«Nous avons recommencé à gagner de l'argent au mois d'octobre», explique Karim Behlouli le directeur de production de l'usine Techni Lin de Valliquerville. «Le problème, c'est que les contrats prévus au mois de mars ne sont arrivés qu'en octobre. Entre-temps, nous avons perdu beaucoup d'argent et les actionnaires ont préféré ne pas remettre, le secteur du lin étant lui aussi en crise».
Un actionnariat agricole
Techni Lin est le fruit du rassemblement de coopératives agricoles telles que les Coopératives de teillage de lin de Cagny (14) et Agy Lin (76) qui regroupent plus de 500 producteurs.

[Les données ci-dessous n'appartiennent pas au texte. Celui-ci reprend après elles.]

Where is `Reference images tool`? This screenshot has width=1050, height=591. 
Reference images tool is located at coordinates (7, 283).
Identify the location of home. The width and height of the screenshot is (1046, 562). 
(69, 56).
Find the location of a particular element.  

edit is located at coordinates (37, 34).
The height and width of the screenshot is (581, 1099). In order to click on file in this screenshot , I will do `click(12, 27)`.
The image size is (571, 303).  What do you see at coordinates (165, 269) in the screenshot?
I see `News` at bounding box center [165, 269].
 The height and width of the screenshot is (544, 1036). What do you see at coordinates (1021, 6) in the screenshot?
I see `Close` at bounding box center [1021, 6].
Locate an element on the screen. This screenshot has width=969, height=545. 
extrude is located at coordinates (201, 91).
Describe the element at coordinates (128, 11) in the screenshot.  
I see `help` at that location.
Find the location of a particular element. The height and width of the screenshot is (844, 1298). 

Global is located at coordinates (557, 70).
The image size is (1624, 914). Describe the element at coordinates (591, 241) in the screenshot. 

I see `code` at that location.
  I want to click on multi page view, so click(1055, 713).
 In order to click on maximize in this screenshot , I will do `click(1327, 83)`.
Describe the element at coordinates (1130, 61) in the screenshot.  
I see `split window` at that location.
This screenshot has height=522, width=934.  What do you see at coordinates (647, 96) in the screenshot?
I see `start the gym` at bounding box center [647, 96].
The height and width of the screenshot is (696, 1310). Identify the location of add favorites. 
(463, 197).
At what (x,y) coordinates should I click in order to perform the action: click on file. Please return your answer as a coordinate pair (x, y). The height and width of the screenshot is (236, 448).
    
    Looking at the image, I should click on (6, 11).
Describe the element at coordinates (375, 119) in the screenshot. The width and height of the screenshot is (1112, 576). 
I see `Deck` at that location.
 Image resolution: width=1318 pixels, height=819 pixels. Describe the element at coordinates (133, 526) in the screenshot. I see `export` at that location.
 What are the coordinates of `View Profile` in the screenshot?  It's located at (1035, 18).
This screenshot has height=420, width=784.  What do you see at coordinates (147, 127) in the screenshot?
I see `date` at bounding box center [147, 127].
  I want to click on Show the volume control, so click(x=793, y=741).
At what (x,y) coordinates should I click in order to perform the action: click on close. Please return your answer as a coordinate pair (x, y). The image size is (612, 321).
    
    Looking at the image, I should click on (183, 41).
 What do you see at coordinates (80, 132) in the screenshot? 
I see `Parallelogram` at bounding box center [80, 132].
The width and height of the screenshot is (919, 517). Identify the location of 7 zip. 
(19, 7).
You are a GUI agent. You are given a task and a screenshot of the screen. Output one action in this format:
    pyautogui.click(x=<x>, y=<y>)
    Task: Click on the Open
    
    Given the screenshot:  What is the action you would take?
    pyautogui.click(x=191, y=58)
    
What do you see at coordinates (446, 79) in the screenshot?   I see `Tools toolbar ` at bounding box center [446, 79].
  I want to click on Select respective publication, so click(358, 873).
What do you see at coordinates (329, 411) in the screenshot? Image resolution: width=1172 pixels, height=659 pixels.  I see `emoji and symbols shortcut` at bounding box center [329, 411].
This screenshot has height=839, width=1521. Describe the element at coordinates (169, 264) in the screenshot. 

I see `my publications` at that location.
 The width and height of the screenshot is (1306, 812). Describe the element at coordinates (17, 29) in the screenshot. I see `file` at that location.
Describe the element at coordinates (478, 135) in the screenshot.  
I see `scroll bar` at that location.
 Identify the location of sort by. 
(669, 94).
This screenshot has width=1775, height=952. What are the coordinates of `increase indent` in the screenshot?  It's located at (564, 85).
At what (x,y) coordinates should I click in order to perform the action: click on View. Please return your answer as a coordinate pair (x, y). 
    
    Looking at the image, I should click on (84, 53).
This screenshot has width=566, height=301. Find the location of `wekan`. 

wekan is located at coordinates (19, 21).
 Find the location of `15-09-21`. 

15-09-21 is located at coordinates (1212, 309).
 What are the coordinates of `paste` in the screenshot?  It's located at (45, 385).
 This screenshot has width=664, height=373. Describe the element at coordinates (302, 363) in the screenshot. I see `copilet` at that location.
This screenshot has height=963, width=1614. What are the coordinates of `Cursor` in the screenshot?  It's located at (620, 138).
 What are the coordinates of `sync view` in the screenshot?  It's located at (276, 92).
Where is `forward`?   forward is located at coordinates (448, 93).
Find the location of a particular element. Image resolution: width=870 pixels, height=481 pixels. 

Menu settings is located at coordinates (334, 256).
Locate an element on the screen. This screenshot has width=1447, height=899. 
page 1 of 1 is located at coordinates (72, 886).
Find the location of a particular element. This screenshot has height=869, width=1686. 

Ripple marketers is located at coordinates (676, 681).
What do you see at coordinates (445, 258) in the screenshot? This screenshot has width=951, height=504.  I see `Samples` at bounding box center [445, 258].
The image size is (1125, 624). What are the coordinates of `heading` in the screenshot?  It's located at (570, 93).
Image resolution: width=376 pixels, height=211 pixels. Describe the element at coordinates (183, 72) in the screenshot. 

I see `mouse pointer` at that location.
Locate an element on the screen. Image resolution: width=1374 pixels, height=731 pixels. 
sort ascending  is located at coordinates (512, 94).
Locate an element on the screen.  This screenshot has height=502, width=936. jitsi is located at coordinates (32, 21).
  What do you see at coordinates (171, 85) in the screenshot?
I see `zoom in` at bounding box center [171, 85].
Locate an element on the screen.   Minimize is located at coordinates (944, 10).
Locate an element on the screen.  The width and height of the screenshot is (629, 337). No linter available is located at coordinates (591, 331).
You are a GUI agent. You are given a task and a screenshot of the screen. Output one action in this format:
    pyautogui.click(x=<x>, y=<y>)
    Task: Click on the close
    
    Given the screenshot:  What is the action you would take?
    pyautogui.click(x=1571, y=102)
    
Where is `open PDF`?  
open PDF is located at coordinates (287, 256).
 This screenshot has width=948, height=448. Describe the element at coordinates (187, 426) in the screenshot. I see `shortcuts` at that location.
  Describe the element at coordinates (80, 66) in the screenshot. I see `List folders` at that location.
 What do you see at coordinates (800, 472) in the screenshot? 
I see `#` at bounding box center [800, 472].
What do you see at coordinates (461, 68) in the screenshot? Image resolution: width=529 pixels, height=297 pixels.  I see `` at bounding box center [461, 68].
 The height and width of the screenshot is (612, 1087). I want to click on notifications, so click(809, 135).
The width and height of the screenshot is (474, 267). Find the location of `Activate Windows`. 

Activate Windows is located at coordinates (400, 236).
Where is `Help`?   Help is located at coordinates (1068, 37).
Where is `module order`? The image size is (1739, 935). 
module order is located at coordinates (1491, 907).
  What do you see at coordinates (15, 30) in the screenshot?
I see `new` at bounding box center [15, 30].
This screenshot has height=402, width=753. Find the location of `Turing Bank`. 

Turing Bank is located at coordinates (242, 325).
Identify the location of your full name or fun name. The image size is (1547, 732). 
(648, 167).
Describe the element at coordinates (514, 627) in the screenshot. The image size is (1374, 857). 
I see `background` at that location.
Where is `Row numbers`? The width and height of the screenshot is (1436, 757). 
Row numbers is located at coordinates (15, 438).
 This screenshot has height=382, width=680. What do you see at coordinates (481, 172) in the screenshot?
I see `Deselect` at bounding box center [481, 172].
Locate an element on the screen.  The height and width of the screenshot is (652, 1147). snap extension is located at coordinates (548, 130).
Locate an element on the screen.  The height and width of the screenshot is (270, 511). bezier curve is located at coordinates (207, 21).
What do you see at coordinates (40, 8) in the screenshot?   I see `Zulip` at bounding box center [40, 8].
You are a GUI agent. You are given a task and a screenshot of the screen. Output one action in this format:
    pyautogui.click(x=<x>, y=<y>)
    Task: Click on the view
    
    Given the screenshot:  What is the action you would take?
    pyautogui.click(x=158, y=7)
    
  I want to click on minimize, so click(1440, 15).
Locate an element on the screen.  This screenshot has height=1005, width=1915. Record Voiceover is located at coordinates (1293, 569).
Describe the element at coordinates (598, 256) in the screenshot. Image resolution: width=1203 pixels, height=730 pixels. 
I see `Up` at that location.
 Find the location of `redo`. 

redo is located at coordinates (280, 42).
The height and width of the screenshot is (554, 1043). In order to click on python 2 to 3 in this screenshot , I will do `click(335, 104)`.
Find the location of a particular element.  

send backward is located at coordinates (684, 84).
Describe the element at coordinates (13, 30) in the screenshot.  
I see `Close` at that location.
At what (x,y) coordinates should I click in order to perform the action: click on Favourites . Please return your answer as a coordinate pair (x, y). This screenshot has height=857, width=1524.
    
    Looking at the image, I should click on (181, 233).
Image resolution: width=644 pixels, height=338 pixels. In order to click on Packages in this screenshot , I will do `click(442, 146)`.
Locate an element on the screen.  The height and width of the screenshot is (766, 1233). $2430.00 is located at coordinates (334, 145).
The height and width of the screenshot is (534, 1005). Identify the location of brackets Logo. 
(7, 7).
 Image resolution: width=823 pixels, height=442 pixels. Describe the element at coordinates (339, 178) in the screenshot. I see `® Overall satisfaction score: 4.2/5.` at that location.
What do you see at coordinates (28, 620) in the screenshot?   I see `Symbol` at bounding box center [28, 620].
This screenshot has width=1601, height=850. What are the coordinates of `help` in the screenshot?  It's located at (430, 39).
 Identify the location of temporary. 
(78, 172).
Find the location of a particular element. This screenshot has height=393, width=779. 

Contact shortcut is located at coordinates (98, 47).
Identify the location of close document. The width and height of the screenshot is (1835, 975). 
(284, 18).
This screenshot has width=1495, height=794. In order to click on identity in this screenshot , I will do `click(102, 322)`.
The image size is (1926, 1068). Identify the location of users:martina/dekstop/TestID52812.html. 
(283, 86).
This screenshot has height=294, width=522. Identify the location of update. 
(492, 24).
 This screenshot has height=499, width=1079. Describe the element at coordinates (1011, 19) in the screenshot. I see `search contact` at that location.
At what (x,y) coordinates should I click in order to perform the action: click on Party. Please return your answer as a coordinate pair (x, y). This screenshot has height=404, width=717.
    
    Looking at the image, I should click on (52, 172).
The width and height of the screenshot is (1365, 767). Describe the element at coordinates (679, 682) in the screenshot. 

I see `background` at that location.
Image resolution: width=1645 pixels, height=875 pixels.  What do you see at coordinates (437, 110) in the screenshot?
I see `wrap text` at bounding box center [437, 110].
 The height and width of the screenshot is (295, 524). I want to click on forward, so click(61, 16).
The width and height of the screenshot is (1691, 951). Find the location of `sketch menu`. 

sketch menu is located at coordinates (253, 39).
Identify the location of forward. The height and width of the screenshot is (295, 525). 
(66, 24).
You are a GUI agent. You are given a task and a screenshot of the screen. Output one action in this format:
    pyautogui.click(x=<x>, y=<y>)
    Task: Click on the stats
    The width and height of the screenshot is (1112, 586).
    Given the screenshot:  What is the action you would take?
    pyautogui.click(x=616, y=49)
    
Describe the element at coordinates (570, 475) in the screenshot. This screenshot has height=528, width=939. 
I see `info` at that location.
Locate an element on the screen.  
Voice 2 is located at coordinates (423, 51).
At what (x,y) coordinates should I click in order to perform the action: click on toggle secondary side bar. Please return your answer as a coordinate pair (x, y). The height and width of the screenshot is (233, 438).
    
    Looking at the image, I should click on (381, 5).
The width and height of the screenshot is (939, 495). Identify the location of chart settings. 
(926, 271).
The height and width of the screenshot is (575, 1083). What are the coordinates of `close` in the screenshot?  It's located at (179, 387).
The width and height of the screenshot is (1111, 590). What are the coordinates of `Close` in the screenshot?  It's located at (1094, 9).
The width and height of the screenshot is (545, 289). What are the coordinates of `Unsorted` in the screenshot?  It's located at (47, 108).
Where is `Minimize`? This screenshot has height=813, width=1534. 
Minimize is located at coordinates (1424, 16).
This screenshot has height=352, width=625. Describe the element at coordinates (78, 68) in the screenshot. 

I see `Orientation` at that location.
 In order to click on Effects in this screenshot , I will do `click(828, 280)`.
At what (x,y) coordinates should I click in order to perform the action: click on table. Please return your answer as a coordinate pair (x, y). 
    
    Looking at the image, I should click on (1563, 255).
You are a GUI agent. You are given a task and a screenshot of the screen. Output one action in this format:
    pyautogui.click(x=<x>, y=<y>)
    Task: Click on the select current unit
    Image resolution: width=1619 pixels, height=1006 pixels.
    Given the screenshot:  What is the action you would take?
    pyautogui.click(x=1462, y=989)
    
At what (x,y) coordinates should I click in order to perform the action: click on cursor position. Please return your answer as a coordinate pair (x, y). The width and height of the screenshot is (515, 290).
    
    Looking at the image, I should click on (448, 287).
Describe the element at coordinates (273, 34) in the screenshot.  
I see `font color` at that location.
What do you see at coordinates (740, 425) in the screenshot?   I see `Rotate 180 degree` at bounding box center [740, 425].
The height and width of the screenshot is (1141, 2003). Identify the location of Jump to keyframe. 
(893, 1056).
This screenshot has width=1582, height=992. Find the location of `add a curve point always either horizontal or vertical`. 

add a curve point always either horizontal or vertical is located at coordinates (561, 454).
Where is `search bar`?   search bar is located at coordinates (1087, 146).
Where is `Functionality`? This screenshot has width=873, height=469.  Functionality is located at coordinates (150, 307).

Ceux-ci exploitent plus de 8.000 hectares de lin en Haute et Basse Normandie et assurent à Techni Lin, un lin de première qualité. Avec pour principal débouché le secteur automobile via le non tissé (un procédé de fabrication d'étoffes court grâce à une seule ligne de production), Techni Lin est touché de plein fouet par la crise: «Notre problème, c'est que nos clients sont essentiellement dans l'automobile. La crise de l'automobile a fait diminuer nos commandes de 30% en novembre et de 80% en décembre. Alors, si le secteur automobile repart, les choses peuvent s'arranger. Sinon, il faudra nous diversifier». En matière de diversification Techni Lin ne manque pas d'atouts. Grâce à ses deux lignes de fabrication récentes dont l'une date de 2000 et l'autre de 2006, l'usine peut travailler dans des domaines variés: paillage horticole, isolation, confections de chaises, de tables... «Nous maîtrisons les machines et les fibres; la diversification n'est pas un problème pour nous». Ce qui manque aujourd'hui à Techni Lin pour passer la crise? Deux ou trois bons commerciaux pour démarcher de nouveaux secteurs industriels et surtout un repreneur qui croit en l'usine, ses salariés et ses capacités. Sébastien Colle
Société spécialiste de l'utilisation des fibres de lin non tissées, créée en 1995 à Valliquerville près d'Yvetot, Techni Lin se trouve aujourd'hui en redressement judiciaire depuis la fin du mois de juillet.